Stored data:
:::

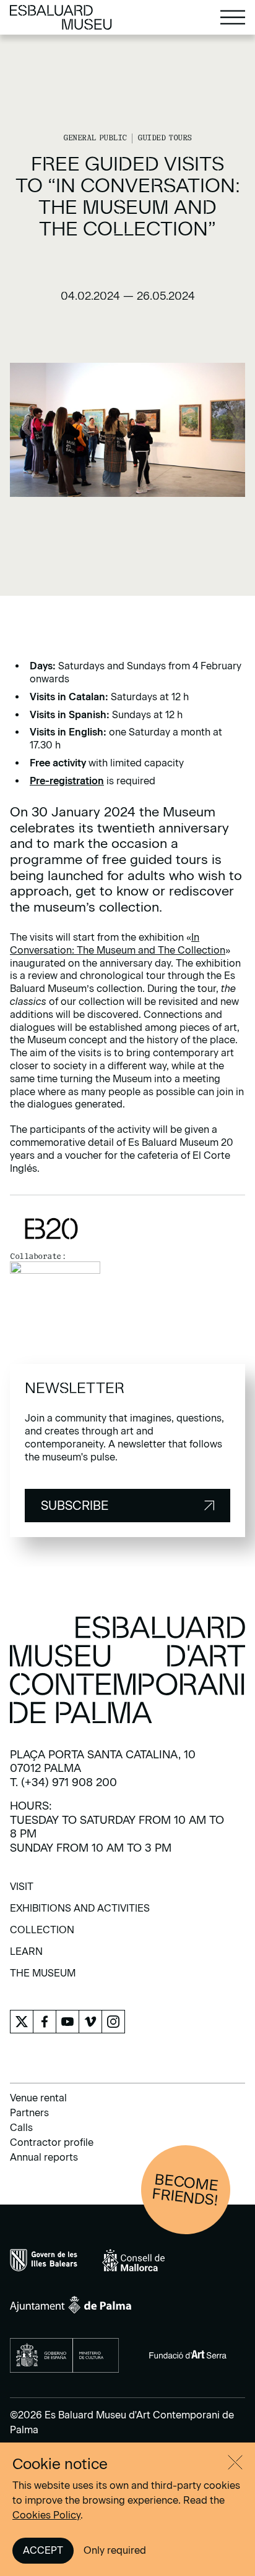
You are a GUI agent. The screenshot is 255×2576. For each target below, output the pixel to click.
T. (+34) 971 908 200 (63, 1782)
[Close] (235, 2462)
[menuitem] (21, 1891)
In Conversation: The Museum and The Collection (117, 943)
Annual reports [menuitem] (44, 2157)
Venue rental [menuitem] (38, 2098)
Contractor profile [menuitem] (51, 2142)
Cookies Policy (46, 2515)
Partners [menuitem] (29, 2113)
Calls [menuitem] (21, 2127)
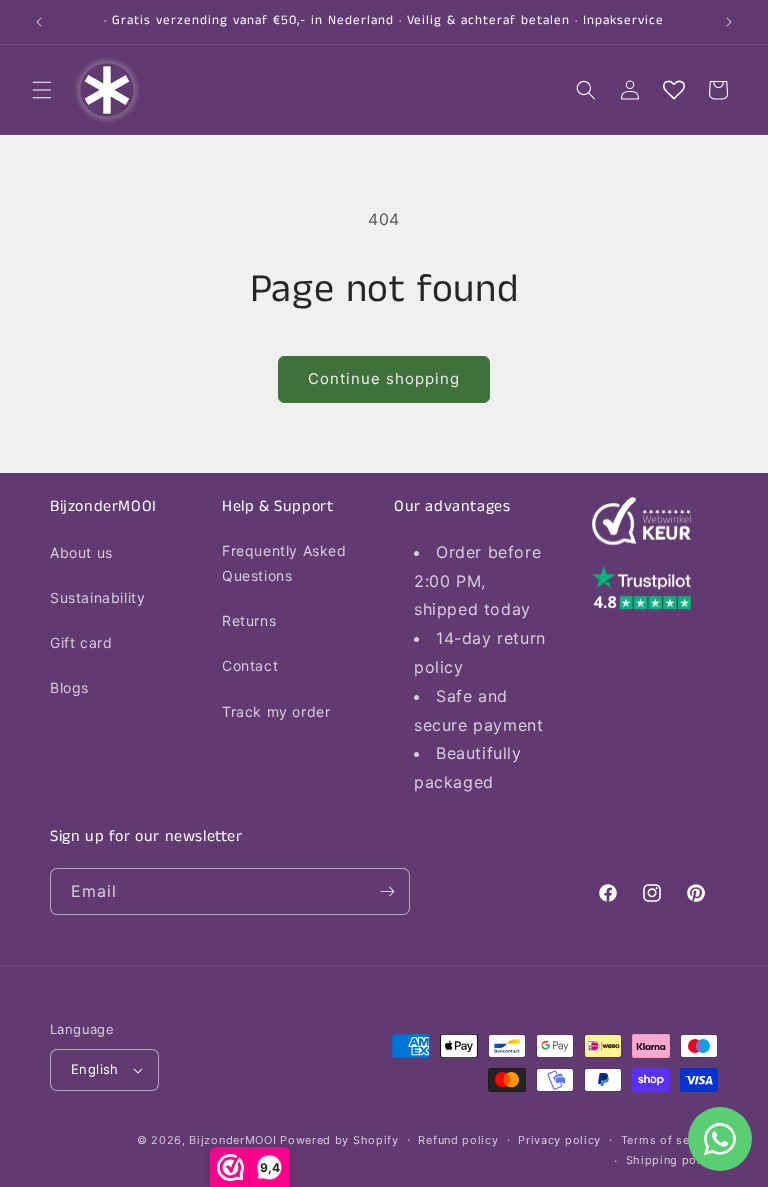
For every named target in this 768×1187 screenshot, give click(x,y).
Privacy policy (559, 1140)
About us (81, 552)
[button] (42, 90)
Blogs (69, 687)
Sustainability (97, 597)
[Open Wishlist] (674, 90)
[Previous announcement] (39, 22)
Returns (249, 620)
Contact (250, 665)
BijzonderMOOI (232, 1140)
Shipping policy (672, 1160)
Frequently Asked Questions (284, 563)
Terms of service (669, 1140)
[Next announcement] (729, 22)
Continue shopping (384, 378)
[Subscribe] (387, 891)
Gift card (81, 642)
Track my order (276, 711)
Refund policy (458, 1140)
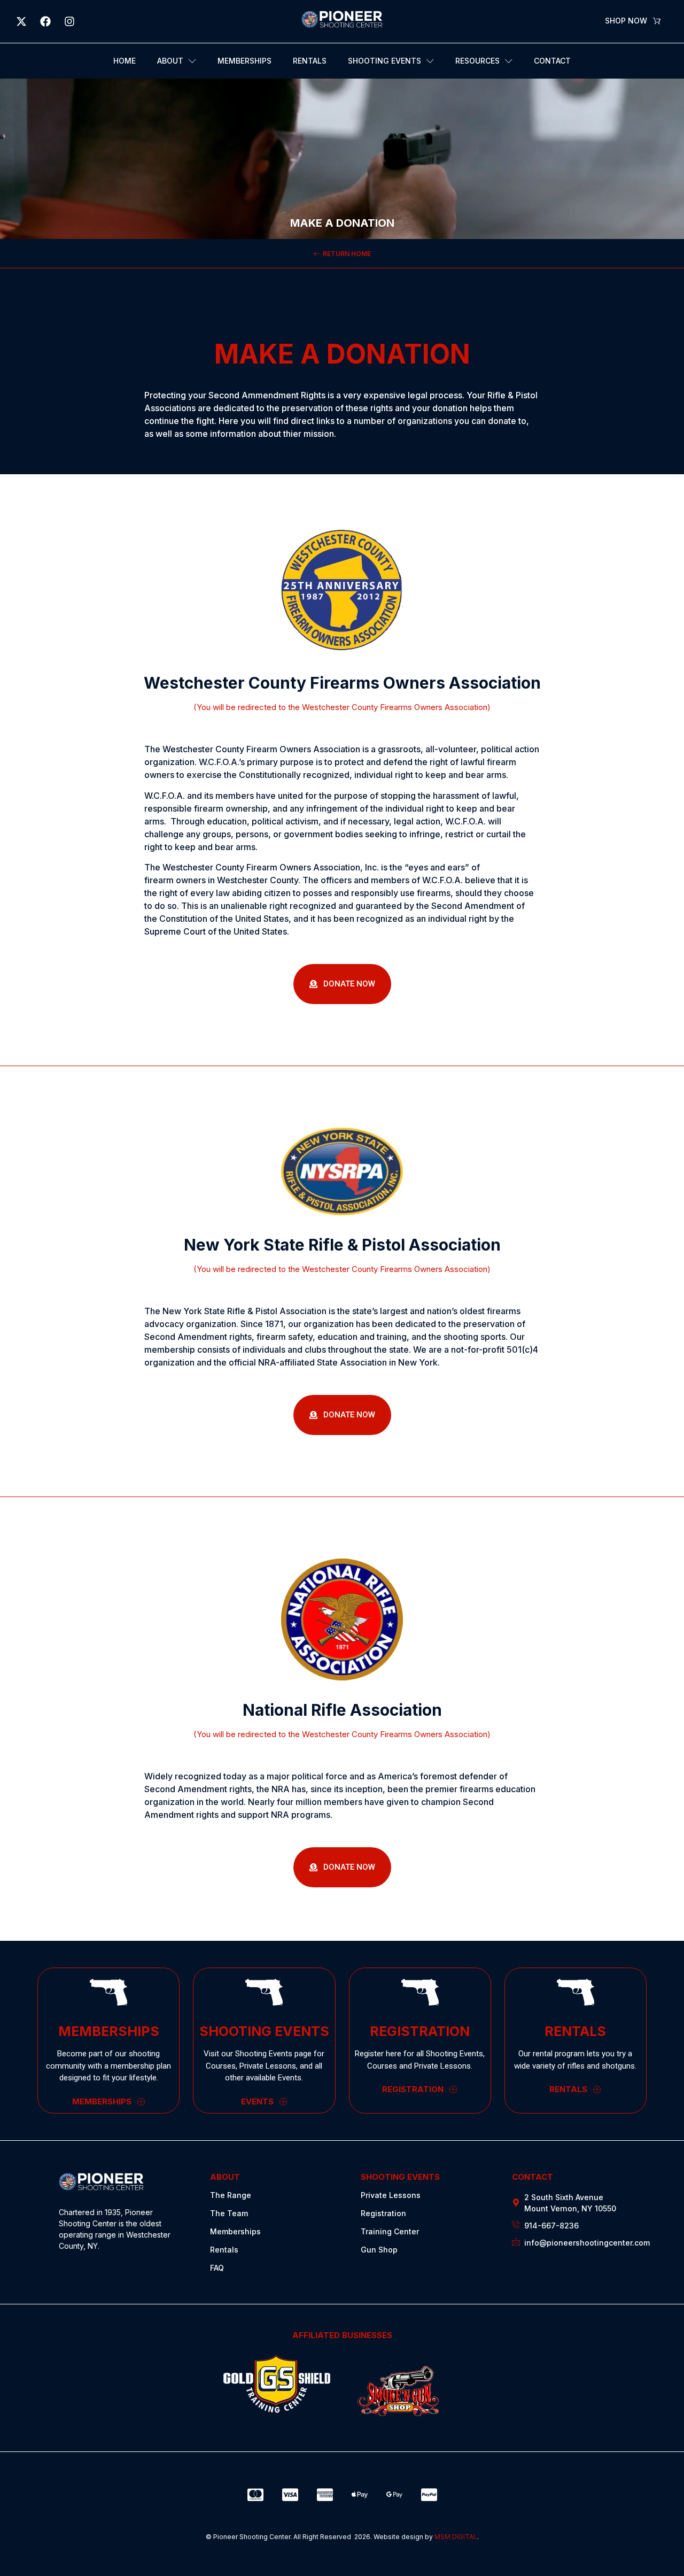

:::

EXERCISE AIM -
The answer must be every line from the entries above that holds the string "target".

TASK OUTPUT -
You are a GUI agent. The screenshot is 255×2576. For each target below, output the pixel to click.
For every named target in this 768×1187 screenshot, give click(x,y).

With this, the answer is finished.